Following a trend of relaxing restrictions in its app acceptance policy, Apple on Thursday announced that it would no longer ban iPhone applications written in other languages from its app store subject to certain provisions (which would exclude Adobe AIR). While Apple made a strong case as to the risks that third-party development tools made to the platform, I argued that, for many Flash developers, the choice was probably between using Flash or no app, as opposed to Flash versus Cocoa. And, of course, there’s nothing about Apple’s tools that prevent developers from making a bad app. The now more-transparent review process can be the point of quality control in either case.

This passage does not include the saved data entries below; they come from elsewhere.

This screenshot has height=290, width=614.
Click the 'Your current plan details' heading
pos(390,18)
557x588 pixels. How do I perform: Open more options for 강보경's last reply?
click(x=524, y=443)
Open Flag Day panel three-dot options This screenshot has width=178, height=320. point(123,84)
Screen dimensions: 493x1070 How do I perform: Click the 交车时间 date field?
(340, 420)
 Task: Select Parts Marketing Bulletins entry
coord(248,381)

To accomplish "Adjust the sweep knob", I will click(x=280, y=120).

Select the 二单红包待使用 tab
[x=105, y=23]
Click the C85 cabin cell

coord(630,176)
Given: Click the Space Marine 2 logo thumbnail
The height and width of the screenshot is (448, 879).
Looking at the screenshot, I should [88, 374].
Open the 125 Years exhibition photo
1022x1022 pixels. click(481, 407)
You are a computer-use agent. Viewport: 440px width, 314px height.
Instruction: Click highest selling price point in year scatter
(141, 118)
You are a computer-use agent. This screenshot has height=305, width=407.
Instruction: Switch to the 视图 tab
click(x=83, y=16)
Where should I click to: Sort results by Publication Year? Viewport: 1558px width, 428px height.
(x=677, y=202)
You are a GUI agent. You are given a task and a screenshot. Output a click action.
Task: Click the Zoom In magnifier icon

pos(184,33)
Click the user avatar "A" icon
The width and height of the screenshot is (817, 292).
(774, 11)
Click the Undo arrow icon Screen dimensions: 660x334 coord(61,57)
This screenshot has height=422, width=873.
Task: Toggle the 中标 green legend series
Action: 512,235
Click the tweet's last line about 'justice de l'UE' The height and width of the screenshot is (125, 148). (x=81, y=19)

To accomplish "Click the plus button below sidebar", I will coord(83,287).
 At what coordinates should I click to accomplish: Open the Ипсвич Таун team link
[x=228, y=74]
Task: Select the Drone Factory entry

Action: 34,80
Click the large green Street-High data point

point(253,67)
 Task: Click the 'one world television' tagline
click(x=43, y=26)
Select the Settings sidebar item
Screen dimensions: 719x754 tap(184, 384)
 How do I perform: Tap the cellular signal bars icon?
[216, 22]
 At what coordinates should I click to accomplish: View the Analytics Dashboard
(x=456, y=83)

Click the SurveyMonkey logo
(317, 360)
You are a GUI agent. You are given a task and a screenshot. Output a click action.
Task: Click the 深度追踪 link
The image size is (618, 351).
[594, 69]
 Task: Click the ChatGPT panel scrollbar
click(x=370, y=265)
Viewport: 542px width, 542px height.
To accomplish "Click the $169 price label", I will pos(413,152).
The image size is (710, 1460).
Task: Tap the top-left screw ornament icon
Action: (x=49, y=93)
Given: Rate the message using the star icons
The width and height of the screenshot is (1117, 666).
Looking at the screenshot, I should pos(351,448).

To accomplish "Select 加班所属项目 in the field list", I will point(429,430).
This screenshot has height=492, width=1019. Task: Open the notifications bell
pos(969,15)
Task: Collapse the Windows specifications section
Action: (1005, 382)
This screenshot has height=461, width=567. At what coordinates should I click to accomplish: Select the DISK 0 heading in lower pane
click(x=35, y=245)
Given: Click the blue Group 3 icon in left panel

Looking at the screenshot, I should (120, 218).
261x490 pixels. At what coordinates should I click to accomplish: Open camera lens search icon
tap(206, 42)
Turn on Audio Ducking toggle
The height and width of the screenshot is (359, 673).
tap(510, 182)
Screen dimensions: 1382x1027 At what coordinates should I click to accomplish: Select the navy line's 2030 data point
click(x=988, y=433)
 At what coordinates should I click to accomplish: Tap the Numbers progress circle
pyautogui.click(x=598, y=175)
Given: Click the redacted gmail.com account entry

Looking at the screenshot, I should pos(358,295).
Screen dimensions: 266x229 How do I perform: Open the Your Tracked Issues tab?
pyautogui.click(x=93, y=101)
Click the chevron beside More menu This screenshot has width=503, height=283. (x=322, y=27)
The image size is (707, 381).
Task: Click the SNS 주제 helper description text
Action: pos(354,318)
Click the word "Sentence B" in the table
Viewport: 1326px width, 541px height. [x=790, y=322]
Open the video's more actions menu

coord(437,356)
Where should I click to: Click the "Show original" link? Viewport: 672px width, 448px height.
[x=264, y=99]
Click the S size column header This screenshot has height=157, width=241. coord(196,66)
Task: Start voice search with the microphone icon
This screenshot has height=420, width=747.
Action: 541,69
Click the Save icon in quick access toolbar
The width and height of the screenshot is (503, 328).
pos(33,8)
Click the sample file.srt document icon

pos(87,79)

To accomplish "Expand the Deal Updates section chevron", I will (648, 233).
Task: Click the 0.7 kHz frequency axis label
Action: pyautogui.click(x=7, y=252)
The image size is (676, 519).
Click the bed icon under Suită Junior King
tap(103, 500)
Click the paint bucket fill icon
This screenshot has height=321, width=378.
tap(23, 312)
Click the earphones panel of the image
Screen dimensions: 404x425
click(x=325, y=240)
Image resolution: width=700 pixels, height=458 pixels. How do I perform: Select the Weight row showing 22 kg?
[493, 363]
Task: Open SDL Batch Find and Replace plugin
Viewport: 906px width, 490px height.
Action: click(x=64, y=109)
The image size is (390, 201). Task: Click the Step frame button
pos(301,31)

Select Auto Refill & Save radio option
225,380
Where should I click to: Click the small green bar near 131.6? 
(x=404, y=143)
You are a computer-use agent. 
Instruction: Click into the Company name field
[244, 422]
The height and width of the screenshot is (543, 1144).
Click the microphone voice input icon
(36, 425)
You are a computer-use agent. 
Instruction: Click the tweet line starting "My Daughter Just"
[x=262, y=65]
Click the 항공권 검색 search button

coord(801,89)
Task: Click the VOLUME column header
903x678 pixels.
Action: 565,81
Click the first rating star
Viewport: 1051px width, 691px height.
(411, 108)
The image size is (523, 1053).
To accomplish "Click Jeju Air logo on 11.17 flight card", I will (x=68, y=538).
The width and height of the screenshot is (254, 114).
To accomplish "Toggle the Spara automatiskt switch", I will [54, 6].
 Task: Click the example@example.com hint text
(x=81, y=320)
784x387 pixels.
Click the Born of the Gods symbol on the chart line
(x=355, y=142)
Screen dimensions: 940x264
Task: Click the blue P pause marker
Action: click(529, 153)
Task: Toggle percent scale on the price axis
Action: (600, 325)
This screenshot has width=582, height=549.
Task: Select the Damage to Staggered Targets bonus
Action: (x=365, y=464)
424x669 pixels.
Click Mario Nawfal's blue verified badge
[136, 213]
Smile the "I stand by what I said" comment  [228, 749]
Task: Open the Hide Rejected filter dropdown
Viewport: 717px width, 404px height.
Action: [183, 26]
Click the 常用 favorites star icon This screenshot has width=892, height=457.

In any case, it’s a win for Flash, and that means a win for Adobe, right? In its response to the announcement, Adobe reminds that Apple still does not allow Flash to run natively on iOS devices. No, the allowing of apps with the Flash cross-compiler is ultimately not the native Flash home run Adobe really wants. But, had Adobe kept in there, swinging away and pledging to continue to work with Apple to address the issues Apple has with Flash and the cross-compiler (regardless of the realism of that prospect), it would have a better story to tell now. It could have shared some level of responsibility in helping to convince Apple of the cross-compiler’s value (Adobe is, after all, an iOS developer), which opens up the the three (installed) bases of iPhone, iPod touch, and iPad to Flash developers.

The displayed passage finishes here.